I never had much of an appetite as a kid, but for some unknown reason my mother took it into her head that I either wouldn't or couldn't eat roast beef. This was the 60's, and home life didn't get much more traditional, so every Sunday lunch involved a roast, more often than not beef. Cooking in those days was rather less health conscious than it is now, of course, and a roast involved lots of saturated fat. In fact, by the time the joint was cooked, it was positively swimming in fat and the juices were poured off to make a gravy that could fur up arteries at a hundred paces.
A side effect of the cooking process meant that blood from the joint ran out into the extra dripping that the joint was usually covered with, basically frying it in the process. This produced a disgusting collection of greyish globular matter that drifted about on a lake of saturated animal fat. Mother deemed that this was a suitably nutritious alternative to the beef that I apparently wouldn't or couldn't eat, and it was accordingly served to me along with roast potatoes, two veg and Heart Attack Gravy.

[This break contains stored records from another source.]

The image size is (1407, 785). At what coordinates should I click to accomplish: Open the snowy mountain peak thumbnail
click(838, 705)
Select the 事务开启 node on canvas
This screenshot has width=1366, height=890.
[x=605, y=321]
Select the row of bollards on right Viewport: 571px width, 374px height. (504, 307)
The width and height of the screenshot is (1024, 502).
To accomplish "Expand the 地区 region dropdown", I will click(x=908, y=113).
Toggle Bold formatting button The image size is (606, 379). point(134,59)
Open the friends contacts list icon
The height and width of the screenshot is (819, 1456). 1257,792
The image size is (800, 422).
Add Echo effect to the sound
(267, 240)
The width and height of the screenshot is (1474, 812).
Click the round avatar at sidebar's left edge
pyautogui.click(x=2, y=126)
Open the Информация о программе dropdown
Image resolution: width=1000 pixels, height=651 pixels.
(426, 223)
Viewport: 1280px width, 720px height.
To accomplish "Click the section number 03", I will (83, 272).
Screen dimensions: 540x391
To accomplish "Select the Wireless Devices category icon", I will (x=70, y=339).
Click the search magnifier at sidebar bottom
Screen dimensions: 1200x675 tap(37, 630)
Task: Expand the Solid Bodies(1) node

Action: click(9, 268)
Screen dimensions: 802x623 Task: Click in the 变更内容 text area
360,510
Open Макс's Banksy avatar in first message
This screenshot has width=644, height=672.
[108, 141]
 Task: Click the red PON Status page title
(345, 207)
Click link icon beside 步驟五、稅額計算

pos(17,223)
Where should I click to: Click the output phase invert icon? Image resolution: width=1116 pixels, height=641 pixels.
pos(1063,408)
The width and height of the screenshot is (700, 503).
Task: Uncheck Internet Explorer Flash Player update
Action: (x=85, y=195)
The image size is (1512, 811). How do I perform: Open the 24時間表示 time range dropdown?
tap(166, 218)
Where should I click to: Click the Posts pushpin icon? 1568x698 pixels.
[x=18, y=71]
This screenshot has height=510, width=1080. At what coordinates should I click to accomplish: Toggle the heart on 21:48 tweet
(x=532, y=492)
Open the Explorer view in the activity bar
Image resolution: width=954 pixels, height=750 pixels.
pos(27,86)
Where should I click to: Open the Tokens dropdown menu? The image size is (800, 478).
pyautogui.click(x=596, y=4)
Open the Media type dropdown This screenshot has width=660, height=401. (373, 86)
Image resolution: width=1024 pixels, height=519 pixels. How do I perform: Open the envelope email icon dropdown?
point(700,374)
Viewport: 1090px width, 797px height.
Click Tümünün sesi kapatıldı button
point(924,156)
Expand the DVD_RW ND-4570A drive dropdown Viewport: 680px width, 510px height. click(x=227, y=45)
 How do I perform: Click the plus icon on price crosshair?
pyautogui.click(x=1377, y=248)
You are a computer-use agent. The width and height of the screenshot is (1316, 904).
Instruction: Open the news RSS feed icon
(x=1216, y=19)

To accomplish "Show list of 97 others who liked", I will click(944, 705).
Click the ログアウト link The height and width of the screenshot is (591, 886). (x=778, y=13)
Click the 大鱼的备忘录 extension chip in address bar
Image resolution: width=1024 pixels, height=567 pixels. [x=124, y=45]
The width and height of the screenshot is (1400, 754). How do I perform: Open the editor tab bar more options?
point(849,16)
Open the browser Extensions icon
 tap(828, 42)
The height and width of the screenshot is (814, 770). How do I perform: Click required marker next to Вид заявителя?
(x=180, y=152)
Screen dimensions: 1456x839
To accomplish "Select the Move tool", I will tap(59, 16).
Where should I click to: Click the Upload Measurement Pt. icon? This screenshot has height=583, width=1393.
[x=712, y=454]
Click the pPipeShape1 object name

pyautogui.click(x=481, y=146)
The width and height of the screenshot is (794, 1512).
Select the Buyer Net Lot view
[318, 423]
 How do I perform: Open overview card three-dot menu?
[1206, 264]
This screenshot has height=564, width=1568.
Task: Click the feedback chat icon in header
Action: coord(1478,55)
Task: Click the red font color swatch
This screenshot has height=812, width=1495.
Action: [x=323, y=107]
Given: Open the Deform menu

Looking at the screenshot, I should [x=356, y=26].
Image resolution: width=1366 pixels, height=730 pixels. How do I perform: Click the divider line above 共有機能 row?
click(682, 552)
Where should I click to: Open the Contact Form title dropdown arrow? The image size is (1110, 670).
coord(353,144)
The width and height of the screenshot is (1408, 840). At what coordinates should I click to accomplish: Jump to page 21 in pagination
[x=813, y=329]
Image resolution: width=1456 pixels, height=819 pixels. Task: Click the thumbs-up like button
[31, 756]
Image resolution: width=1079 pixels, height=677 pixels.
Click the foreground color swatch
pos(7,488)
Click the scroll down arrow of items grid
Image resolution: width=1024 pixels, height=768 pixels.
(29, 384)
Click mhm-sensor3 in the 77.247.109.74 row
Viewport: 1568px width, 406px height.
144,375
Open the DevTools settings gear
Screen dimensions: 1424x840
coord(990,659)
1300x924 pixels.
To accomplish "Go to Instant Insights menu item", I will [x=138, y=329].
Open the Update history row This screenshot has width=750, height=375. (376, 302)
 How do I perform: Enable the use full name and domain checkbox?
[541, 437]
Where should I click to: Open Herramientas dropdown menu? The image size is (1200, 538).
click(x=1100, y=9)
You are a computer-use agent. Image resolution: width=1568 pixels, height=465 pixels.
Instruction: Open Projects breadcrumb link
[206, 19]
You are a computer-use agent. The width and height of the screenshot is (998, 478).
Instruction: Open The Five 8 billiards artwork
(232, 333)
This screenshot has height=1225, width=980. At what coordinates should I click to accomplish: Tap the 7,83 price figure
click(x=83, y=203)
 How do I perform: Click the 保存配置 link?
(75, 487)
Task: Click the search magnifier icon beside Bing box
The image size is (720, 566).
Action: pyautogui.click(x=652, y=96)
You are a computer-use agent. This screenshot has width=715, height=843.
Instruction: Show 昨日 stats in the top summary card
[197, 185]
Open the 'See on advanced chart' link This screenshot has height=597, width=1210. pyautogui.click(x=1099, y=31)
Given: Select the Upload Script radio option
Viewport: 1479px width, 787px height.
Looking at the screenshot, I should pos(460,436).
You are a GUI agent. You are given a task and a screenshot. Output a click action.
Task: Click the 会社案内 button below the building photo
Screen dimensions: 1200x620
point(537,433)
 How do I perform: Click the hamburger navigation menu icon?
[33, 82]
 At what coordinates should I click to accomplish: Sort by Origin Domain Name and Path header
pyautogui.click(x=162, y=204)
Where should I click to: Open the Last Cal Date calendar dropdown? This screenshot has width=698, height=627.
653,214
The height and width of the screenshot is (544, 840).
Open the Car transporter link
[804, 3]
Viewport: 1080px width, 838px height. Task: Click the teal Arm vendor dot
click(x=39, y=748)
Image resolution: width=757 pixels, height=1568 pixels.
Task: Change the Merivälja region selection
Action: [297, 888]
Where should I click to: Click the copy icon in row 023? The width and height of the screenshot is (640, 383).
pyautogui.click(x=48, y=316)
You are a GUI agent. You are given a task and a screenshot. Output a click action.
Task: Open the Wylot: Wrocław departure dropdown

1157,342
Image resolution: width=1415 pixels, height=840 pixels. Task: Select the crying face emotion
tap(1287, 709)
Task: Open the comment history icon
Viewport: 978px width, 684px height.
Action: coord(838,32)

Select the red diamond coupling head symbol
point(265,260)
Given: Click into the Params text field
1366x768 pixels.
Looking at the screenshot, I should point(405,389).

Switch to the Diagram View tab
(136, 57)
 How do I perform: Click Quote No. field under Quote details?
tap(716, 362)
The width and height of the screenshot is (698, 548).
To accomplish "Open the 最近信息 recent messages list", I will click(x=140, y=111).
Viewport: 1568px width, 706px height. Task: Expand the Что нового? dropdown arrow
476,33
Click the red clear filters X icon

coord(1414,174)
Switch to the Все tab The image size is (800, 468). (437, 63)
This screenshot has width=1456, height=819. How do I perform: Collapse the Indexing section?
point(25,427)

It was bitter and had a vile, rubbery texture, but I was regularly told that I preferred it to the beef and so I reluctantly ate it. One Sunday, however, I really wasn't very hungry and didn't want to eat it. But this was the British Middle Class in the 60's, so leaving the table without eating my lunch* simply wasn't an option. Eventually, however, the dishes were cleared. I was left to sit in the middle of the dining room on a peculiar half-size slatted folding chair staring into the fireplace as a penance, while my parents glared at me and each other disapprovingly. I'm maybe 6 at the time, and develop a screaming headache that begins to make me feel queasy, but I'm not allowed to speak. Through the tears, the room starts to take on a strange distorted perspective. With hindsight (and for the first time, as I write this) this may be my earliest memory of Micropsia (or is it Macropsia?), also known as Alice in Wonderland Syndrome, which I have always found rather funky but this is not a pleasant event.* Not that middle class, I guess. We were Northerners, so it was Breakfast, Dinner and Tea for us. "Lunch" is merely a later affectation on my part.